Crónica de un blog que nació antes de tener algo que decir

O cómo construí toda la infraestructura de un blog sin escribir un solo artículo

Guillermo Becerra Ojeda
· 4 min de lectura

Hay personas que primero tienen algo que decir y después buscan dónde decirlo. Yo hice exactamente lo contrario.

Construí un blog completo — con CMS, deploy automático, taxonomía editorial de cuatro pilares temáticos, cinco formatos de contenido, búsqueda estática, RSS, sitemap, Open Graph, y un pipeline que publica en menos de dos minutos — antes de escribir una sola palabra de contenido real.

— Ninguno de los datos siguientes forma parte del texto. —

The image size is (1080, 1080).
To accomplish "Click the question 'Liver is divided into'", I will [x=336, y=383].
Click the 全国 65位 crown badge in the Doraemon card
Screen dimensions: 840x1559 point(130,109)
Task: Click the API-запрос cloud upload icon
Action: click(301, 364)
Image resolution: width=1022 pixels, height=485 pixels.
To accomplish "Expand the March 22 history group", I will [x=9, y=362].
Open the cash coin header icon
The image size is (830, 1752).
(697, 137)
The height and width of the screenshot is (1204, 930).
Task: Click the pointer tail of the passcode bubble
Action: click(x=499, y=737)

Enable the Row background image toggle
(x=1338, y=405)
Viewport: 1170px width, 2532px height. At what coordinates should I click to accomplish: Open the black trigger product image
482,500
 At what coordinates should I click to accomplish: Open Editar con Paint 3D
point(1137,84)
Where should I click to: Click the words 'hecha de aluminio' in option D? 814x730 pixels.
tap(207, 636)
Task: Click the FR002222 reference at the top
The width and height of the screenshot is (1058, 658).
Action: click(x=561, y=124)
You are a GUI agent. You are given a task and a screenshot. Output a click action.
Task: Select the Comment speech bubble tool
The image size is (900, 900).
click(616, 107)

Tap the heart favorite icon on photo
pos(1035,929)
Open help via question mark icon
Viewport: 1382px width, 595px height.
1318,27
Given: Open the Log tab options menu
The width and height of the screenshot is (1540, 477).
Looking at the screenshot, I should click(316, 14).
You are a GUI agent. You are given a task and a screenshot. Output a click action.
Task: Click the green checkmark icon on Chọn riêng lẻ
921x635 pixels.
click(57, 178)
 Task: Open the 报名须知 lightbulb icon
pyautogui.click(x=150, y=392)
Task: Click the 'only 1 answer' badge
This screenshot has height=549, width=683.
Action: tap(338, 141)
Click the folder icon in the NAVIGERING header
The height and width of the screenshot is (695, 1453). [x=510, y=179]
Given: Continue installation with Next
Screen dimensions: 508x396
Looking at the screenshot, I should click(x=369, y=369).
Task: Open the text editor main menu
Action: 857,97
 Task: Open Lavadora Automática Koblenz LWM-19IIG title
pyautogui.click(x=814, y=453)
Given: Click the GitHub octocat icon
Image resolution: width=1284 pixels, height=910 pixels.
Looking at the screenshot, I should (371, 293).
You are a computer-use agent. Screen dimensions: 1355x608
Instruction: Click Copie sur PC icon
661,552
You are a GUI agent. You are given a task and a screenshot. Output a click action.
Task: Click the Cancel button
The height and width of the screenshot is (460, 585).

Es como comprar un guardarropa de diseñador italiano y después darte cuenta de que no tienes ropa.

La fábrica más sofisticada del mundo (vacía)

Imagina que entras a una panadería recién inaugurada. Tiene horno industrial, vitrinas iluminadas, bolsas de papel kraft con logo, un sistema de punto de venta, y una máquina que calcula automáticamente el tiempo de fermentación según la humedad ambiente. Todo impecable. Solo falta un detalle: no hay pan.

Eso es este blog hoy. Una catedral tecnológica dedicada al noble arte de no tener nada publicado.

Cómo llegamos aquí

Todo empezó con una idea simple: "necesito un blog para posicionarme como referente". Lo que siguió fue un ejercicio de ingeniería excesiva que habría hecho llorar de orgullo a cualquier arquitecto de software y de horror a cualquier marketer.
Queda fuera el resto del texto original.